• Text provided:
┏━━
Synthetic marijuana is a designer drug that does not contain marijuana, but rather contains any of a variety of plants sprayed with laboratory-produced chemicals that mimic THC, the active ingredient in marijuana. The sale and possession of these substances in Connecticut had been banned under Department of Consumer Protection regulations in 2012.
Reports of adverse health effects associated with synthetic marijuana use have increased recently. Users have reported experiencing agitation (extreme nervousness), anxiety attacks, a fast heartbeat, increased blood pressure, tremors (shaking), vomiting, hallucinations and seizures. New York and other states have issued similar warnings.
“Synthetic marijuana is formulated with known and unknown chemicals, some of which are suspected to be extremely hazardous to health,” said DMHAS Commissioner Miriam Delphin- Rittmon. “DMHAS will coordinate with other state agencies and poison control to evaluate additional steps that can be taken to address this issue. DMHAS will continue to educate communities in an effort to curb the use of illegal drugs.”
┗━━
• Records:
┏━━
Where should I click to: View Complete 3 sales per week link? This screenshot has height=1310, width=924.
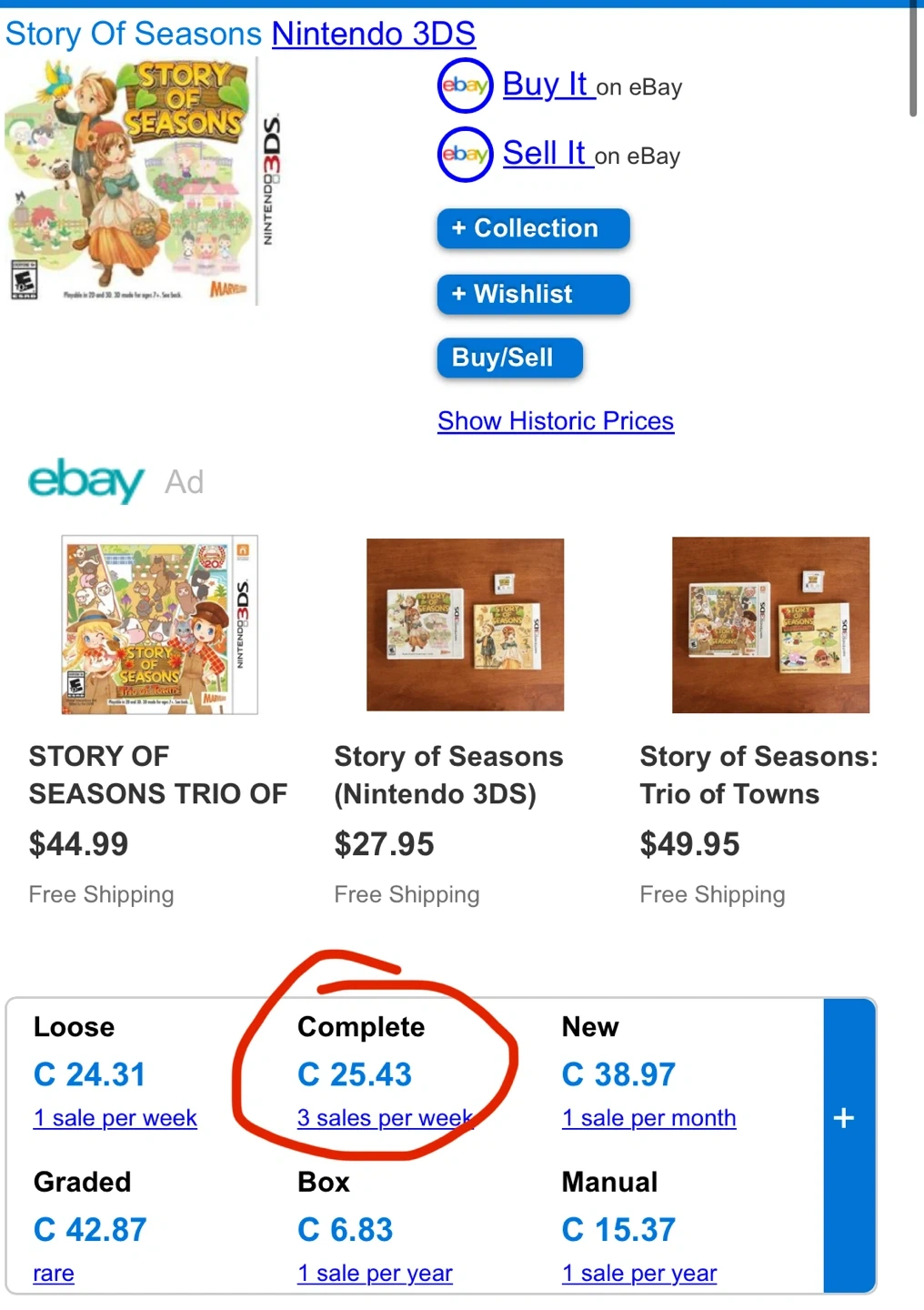pos(385,1118)

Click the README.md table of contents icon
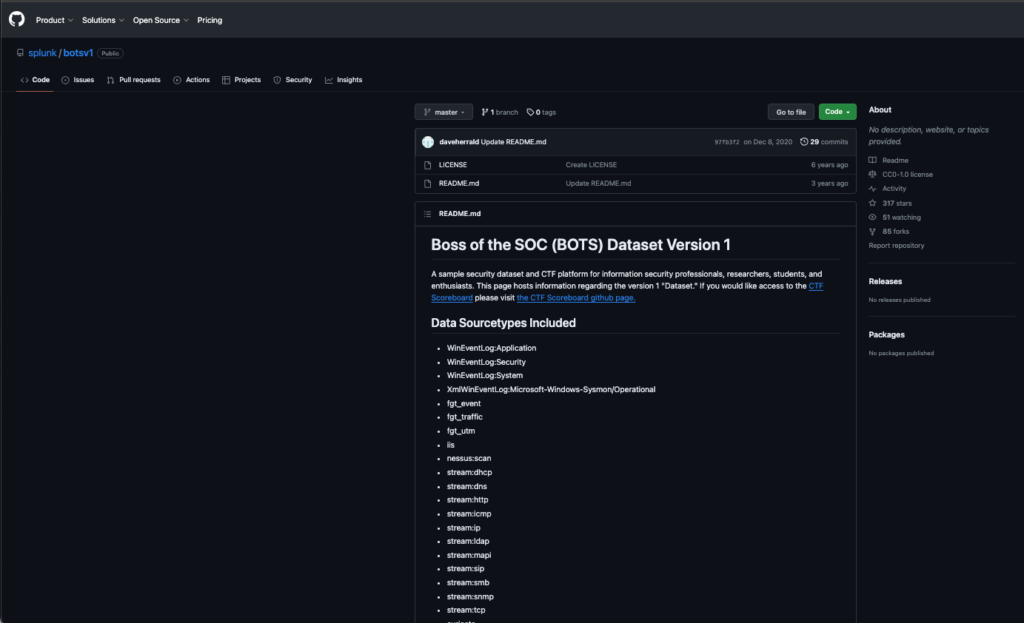pyautogui.click(x=428, y=214)

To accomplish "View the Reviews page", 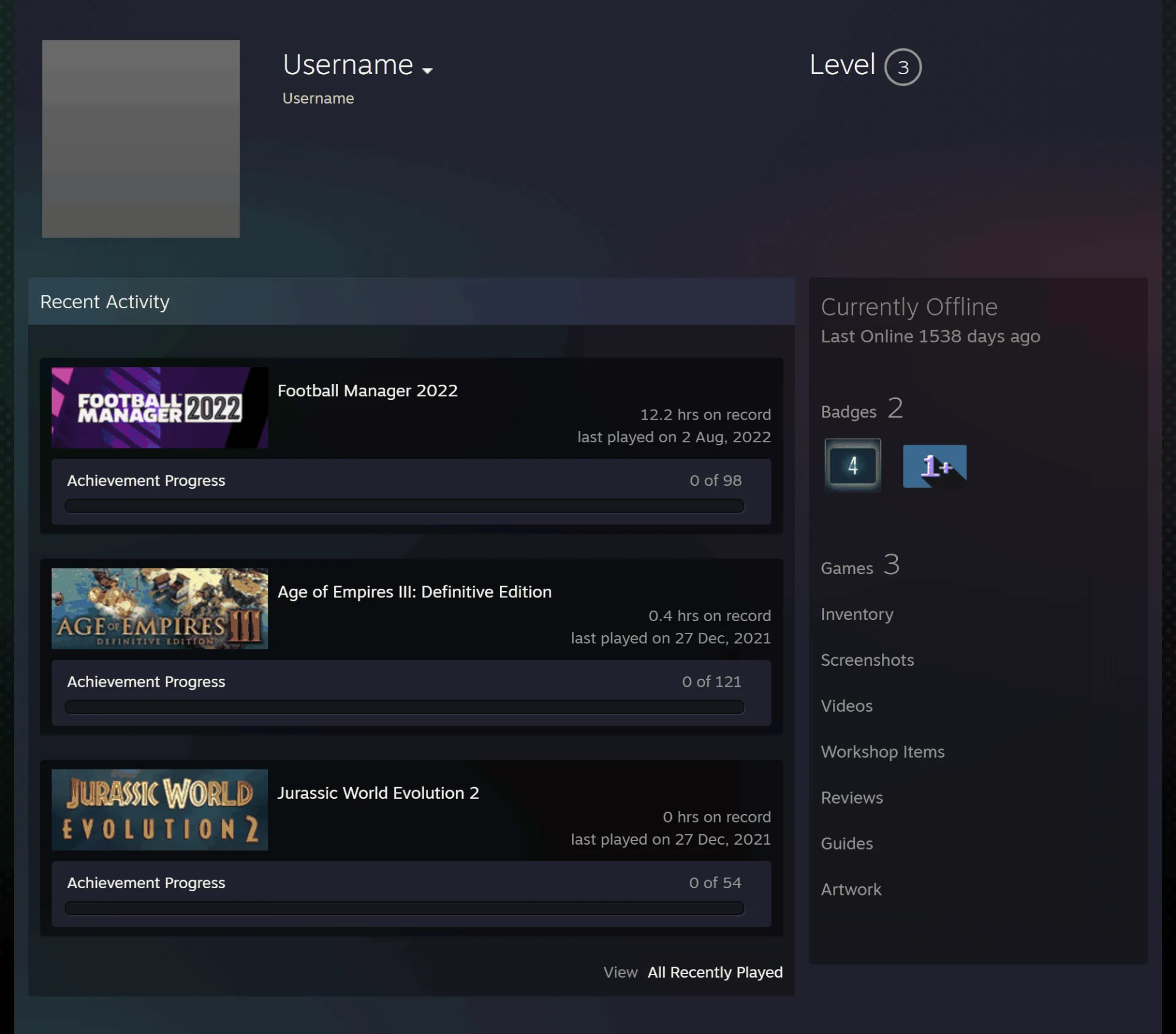I will 852,798.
┗━━
• What you need to do:
[A] Could you rewrite the paragraph beginning "Reports of adverse health effects" in the synthetic marijuana text as a short list that keeps its main facts?
[B] Can you pick up the synthetic marijuana text after its last sentence and carry it forward?

• Answers provided:
[A]
- Reports of adverse health effects from synthetic marijuana use have increased recently.
- Reported effects include agitation, anxiety attacks, fast heartbeat, increased blood pressure, tremors, vomiting, hallucinations and seizures.
- New York and other states have issued similar warnings.

[B]
“The public should be aware of the potential dangers of synthetic marijuana use,” said DPH Commissioner Dr. Jewel Mullen. “Despite how these products may be marketed, they are not harmless and can cause severe illness.”
How to get help
If someone you know has used synthetic marijuana and needs help, you can take the following steps.
  • Call your personal physician.
  • Call your local poison center at 1-800-222-1222. Poison experts can help you decide if someone can be treated at home or should go to the hospital. Poison Centers are open 24 hours a day, 365 days a year.
  • Call 911 immediately if someone stops breathing, collapses, or has a seizure. These symptoms can be life threatening and require immediate medical attention.